Oreskes is right to celebrate these social studies of science, and she is guarded in her acceptance of what they have offered. This work has indeed revolted against oversimplified claims that evidence and reasoning suffice, on their own, to bring about scientific consensus. Yet, rejecting this view of the scientific method has sometimes led  scholars to replace one bad picture with another. The disembodied impartial observers and rigorous thinkers in narratives of old—members of Francis Galton’s secular priesthood, perhaps—give way, in some newer accounts, to unthinking networkers pursuing, in Bruno Latour’s famous phrase, “politics by other means.” Oreskes doesn’t go all the way in dismissing the cognitive and epistemic explorations of researchers; her scientists haven’t yet turned into zombies, mere vehicles for the mindless transmission of social and political forces.

Yet to my mind, she adopts a diluted version of what feminist thinkers such as Longino have to offer. Bringing together a diverse group of people is not likely to achieve very much if their exchanges take the unproductive forms apparent in many clashes about “the facts,” debates in which some parties often seem impervious to evidence. Unless collective investigation uses reliable methods for gathering evidence and for analyzing the findings, it can easily end in an impasse. Surely, part of the story must explain just how “sustained engagement with the world” is supposed to go—and how exactly that engagement interacts with the social character of science. About this, Oreskes says too little.

Or, more exactly, she says too little in those passages in which her discussions operate at the general level—where she is trying to say how science, in all its healthy forms, works to earn public trust. Excellent historian that she is, she provides lucid and convincing case studies of how particular pieces of scientific research—from critiques of continental drift to eugenics and the relation between hormonal birth control and depression—go awry and how, precisely, they diverge from those that go well. Indeed, throughout the book she elaborates on aspects of “engagement with the world” and social exchange that tacitly give more substance to her abstract answer. Moreover, she qualifies the schematic thesis I have cited with some thoughtful “caveats,” as she calls them, and qualifications.

Unless collective investigation uses reliable methods for gathering evidence and for analyzing the findings, it can easily end in an impasse.

Still, her general account, including all the caveats and codicils, leaves it quite unclear how she thinks the mental life of scientists actually goes. None of this is likely to provide an adequate answer to the skeptic who takes Longino’s appeal to diversity at face value and wonders why an even more diverse community—say, one containing climate deniers—wouldn’t be still more objective, and why it shouldn’t operate according to the rules of intellectual exchange that those who challenge climate change prefer. Unless more is said to explain how the cognitive and the social fit together, a precise answer to the title question proves elusive. In recognizing the inadequacies of earlier attempts to address methodological questions, without considering in full detail how the new perspective might supply better answers, Oreskes deprives herself of the resources to complete her central project. The commentaries on her chapters offer helpful clues for developing it more precisely.

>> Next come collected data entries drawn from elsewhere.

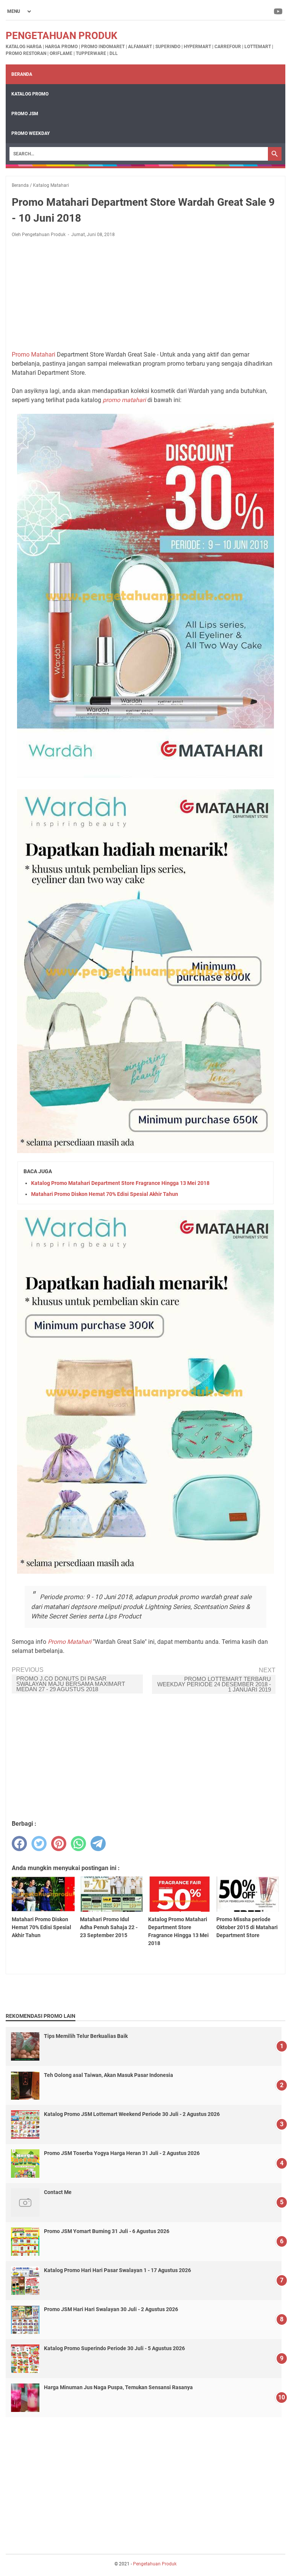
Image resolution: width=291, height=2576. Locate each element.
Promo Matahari (33, 354)
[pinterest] (58, 1843)
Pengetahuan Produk (61, 35)
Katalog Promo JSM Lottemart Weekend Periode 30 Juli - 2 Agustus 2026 (132, 2114)
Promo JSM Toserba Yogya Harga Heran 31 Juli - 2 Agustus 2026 (122, 2153)
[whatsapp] (78, 1843)
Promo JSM (24, 113)
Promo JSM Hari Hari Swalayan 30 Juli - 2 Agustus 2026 (111, 2309)
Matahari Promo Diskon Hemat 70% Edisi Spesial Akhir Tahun (104, 1194)
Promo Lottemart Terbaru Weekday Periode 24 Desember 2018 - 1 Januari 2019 (214, 1684)
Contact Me (58, 2192)
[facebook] (19, 1843)
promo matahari (124, 400)
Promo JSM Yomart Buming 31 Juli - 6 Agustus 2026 (106, 2231)
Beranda (21, 74)
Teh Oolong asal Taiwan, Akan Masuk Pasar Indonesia (108, 2075)
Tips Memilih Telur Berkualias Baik (86, 2036)
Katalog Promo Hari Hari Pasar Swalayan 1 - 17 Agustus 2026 (117, 2270)
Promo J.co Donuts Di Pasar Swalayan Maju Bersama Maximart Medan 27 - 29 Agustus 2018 (70, 1683)
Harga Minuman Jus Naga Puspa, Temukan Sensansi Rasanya (118, 2387)
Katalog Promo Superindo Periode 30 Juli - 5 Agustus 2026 (114, 2348)
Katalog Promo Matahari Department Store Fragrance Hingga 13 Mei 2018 (120, 1183)
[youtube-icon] (278, 11)
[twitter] (39, 1843)
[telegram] (98, 1843)
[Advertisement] (145, 294)
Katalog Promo (29, 94)
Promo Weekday (30, 133)
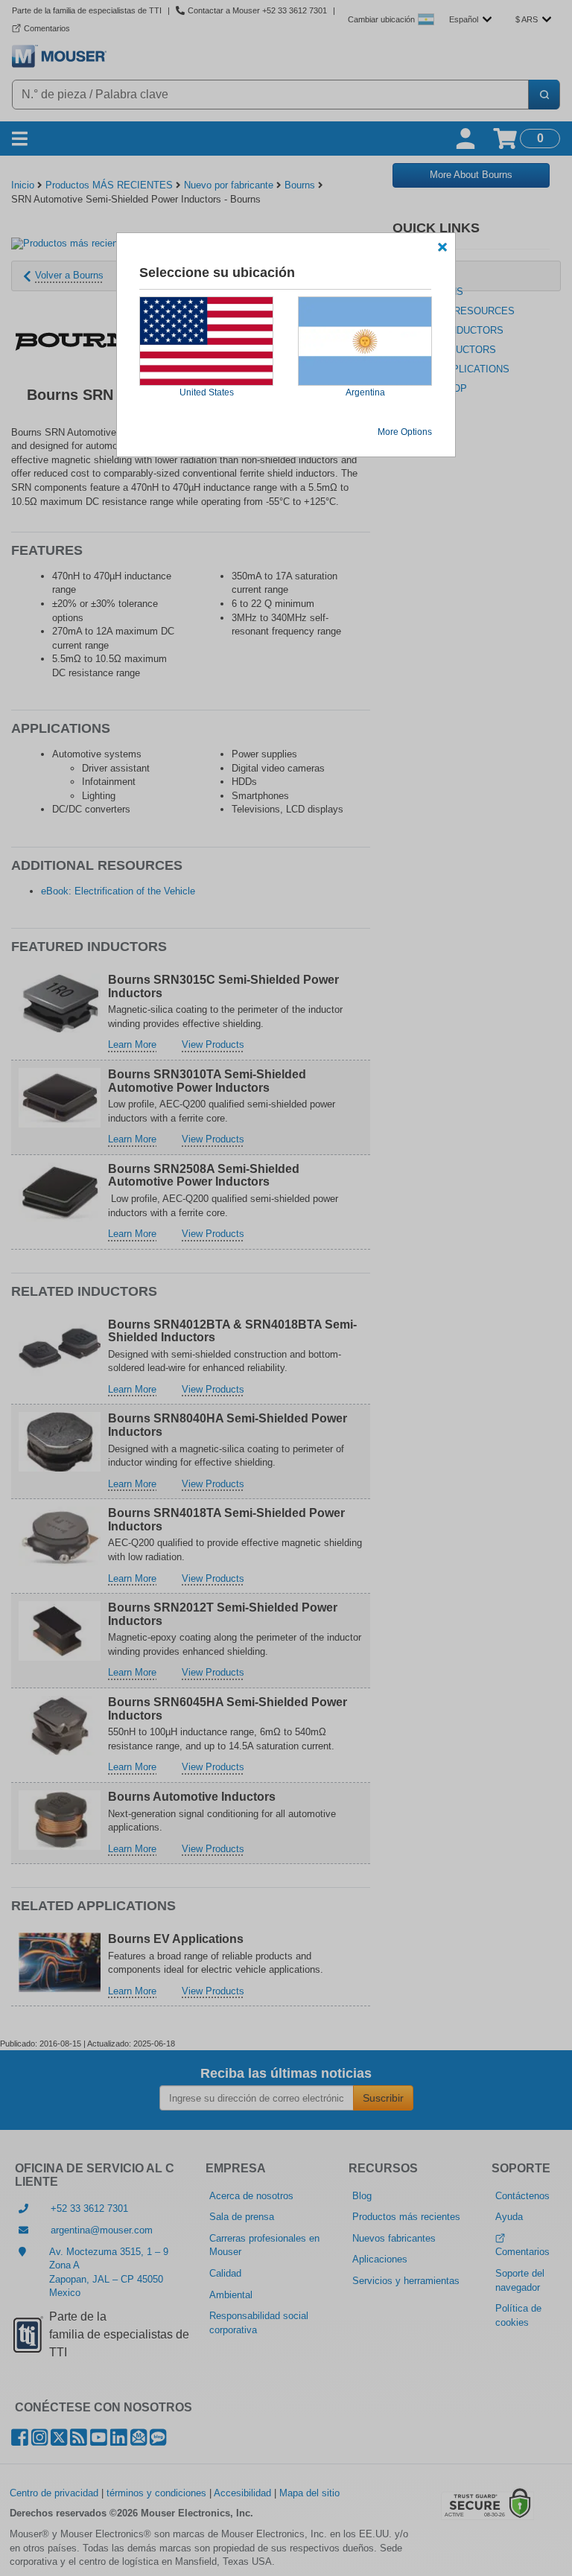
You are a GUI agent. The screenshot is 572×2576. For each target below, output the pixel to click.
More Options (405, 432)
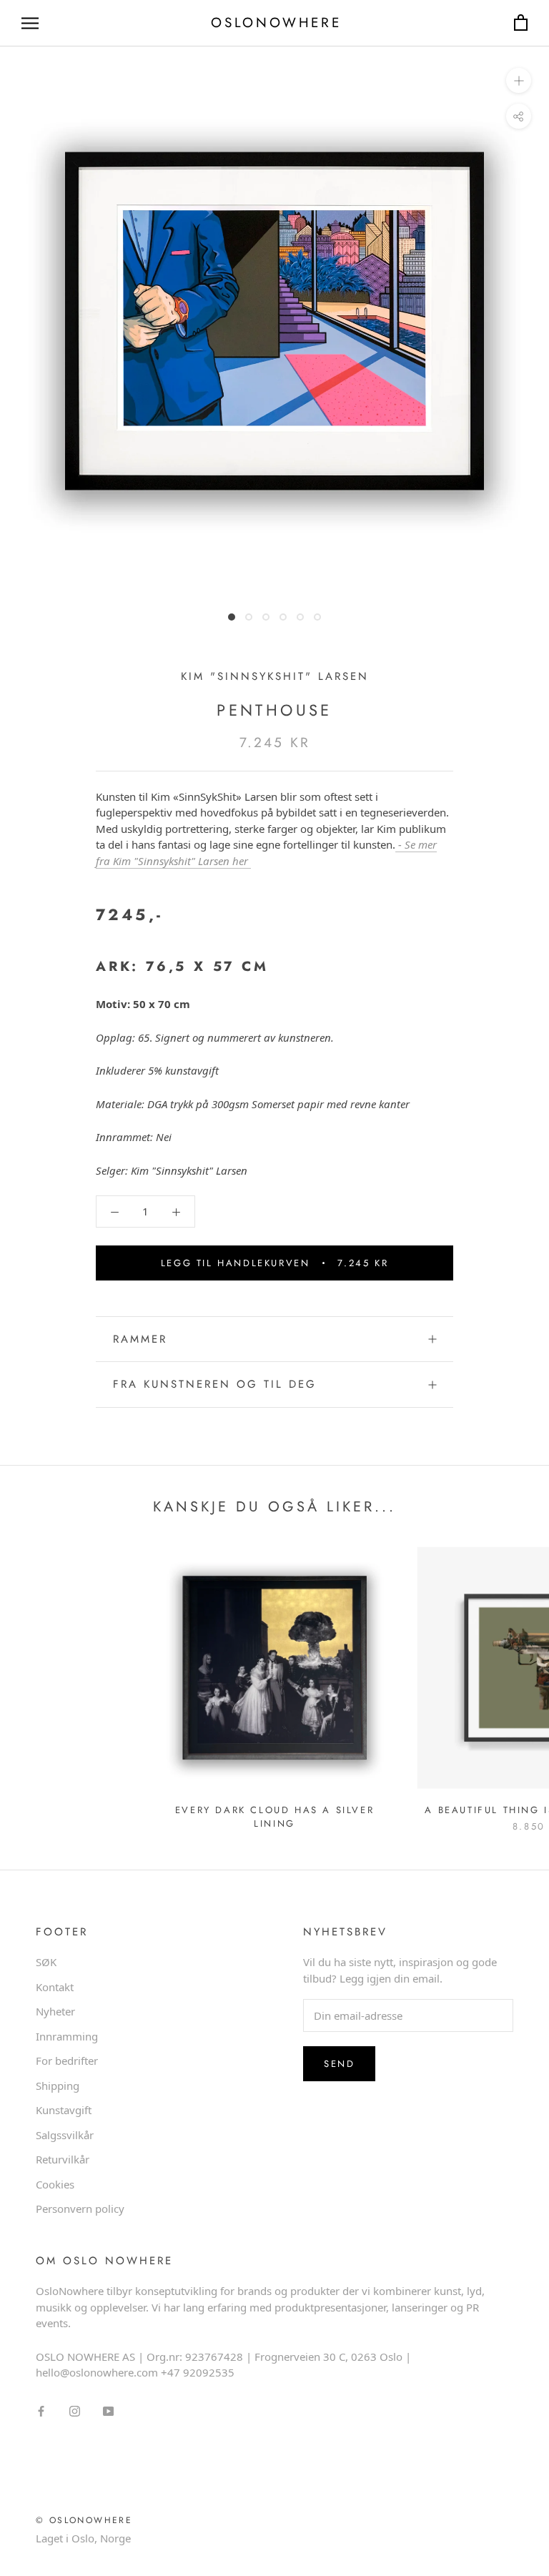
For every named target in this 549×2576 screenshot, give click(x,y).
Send (339, 2064)
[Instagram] (74, 2410)
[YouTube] (108, 2410)
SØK (46, 1962)
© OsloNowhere (84, 2520)
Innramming (67, 2036)
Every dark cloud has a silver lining (274, 1817)
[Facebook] (41, 2410)
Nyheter (55, 2011)
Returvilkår (62, 2159)
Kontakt (55, 1987)
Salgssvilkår (65, 2135)
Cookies (55, 2184)
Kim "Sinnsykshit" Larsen (275, 676)
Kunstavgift (64, 2110)
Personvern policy (80, 2208)
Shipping (57, 2085)
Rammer (140, 1339)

Many people would approach Oreskes’s question very differently from the way she has chosen—placing more emphasis on how scientists engage the world, rather than how they work collectively to produce knowledge. Some, for example, would follow the historian Susan Lindee’s suggestion in her reply to Oreskes: science is trustworthy just because it works. “Every day we move through systems built from scientific knowledge,” she writes. “Many beloved and highly trusted technologies of everyday life are the direct result of legitimate and trustworthy scientific research.” Lindee takes the quotidian example of frozen peas as her running object lesson in trust.

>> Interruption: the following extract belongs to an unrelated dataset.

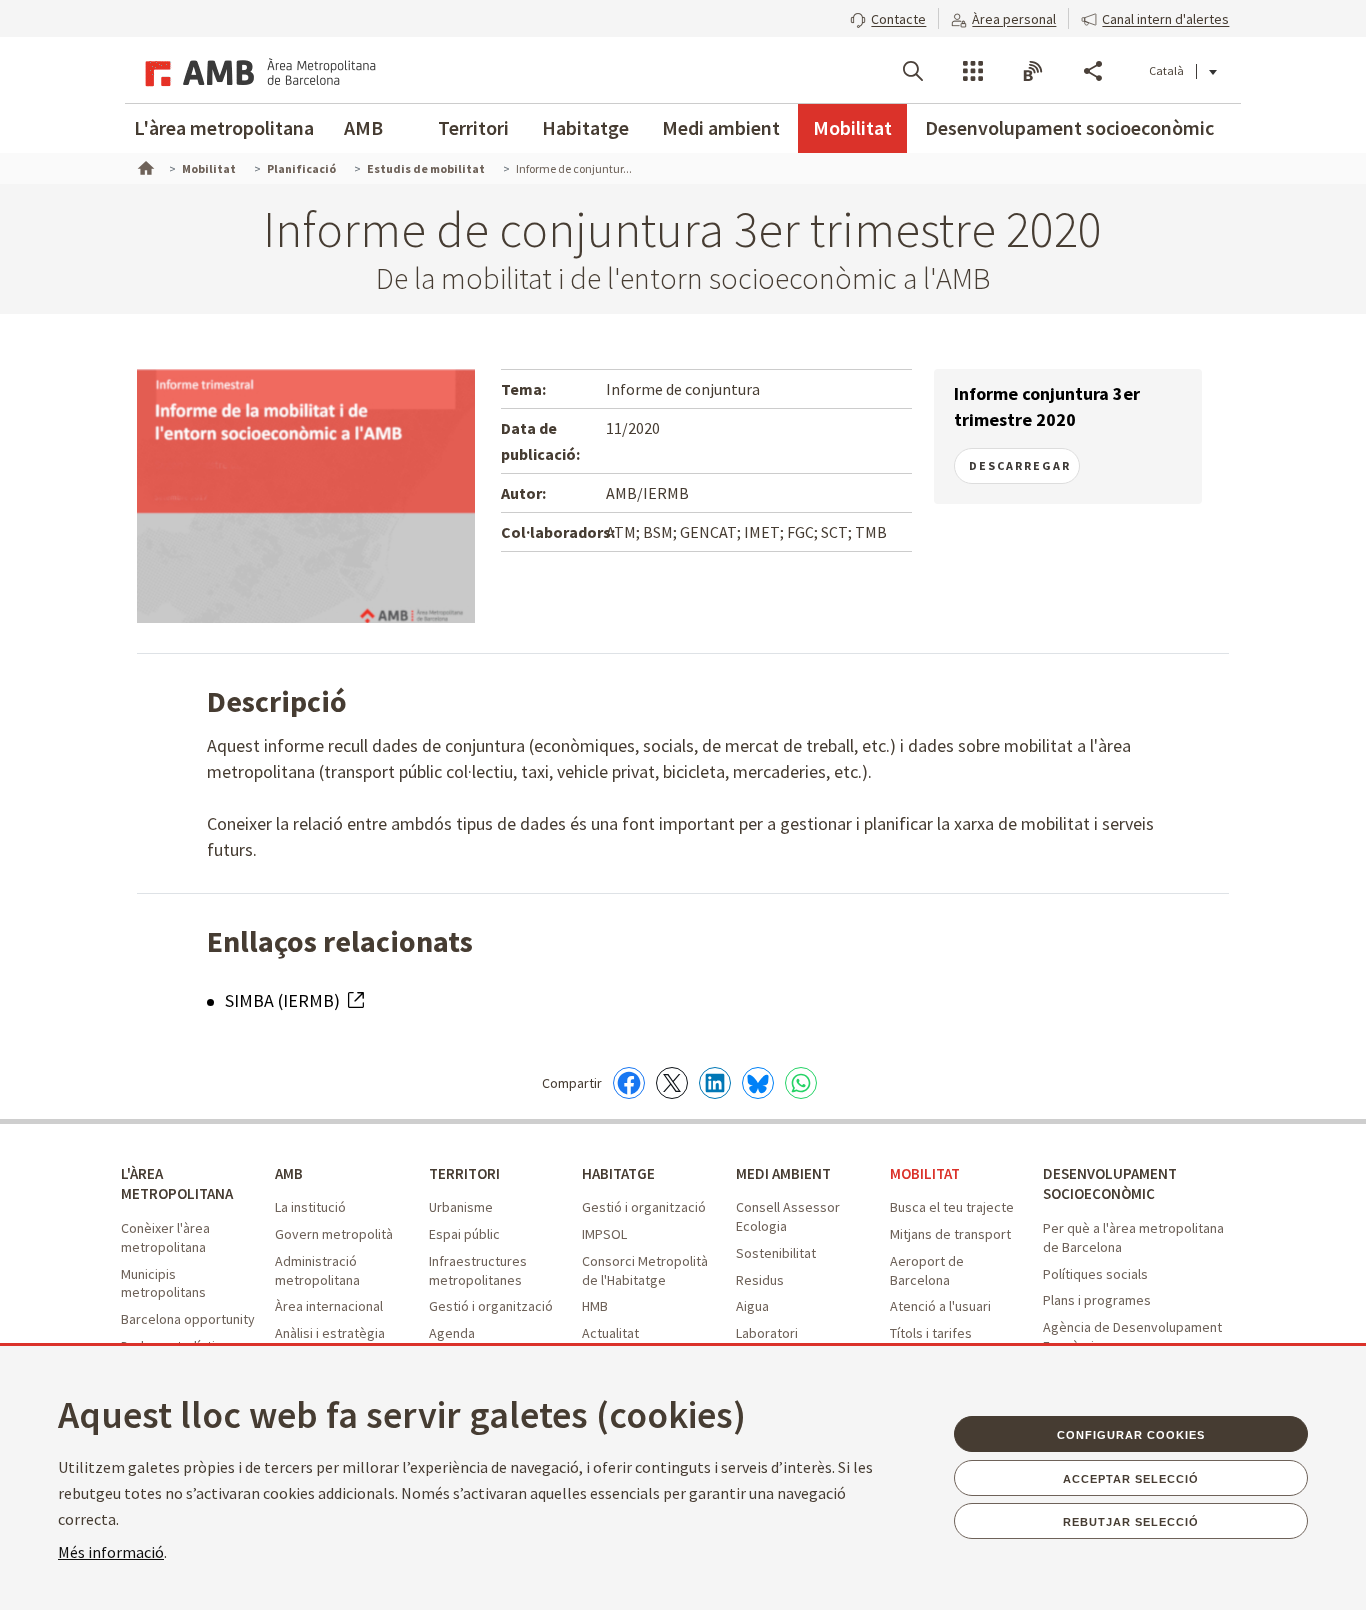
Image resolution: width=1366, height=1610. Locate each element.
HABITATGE (618, 1173)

Oreskes contends this defense of science won’t do. The history of science, she points out, is full of claims that particular hypotheses and theories are successful, and thus on the track of truth. The vast majority of those hypotheses and theories are, by current lights, false—we might even say, radically false. Hence, we should be loath to suppose that our own scientific beliefs, successful as they appear to be, will endure. Very probably, our successors will regard them as error-ridden.

Many ways of responding to this argument have emerged in recent decades. For the purposes of evaluating the trustworthiness of science, the best is to take a pragmatic approach to the historical record. Whether or not the hypotheses of the past turned out to be correct, those who adopted them on the basis of their successes—the problems they helped to solve and the predictions they helped to make—were entirely warranted in doing so. As are we in our similar situation today. A thoughtful scientist, reminded of the track record of inquiry, might reply to Oreskes as follows: “I rely on hypotheses that show themselves to be successful and put them to work in my efforts to solve further problems. I treat them as true. Of course, I’m aware that I may be wrong about this. My adoption of them is provisional. But taking them seriously and using them as I do—treating them as true—is a good strategy. For I see two possible outcomes. Maybe I shall be lucky and the hypotheses will endure as part of science in the indefinite future of human inquiry. Or maybe they will be replaced by something superior. Yet the history of science also shows that superior theories tend overwhelmingly to emerge from attempts to push apparently successful hypotheses as far as possible. Precisely because people take them seriously—treat them as true—they serve as stepping stones to better science. You can now see why pursuing this strategy is a good one: heads I win, tails I win.”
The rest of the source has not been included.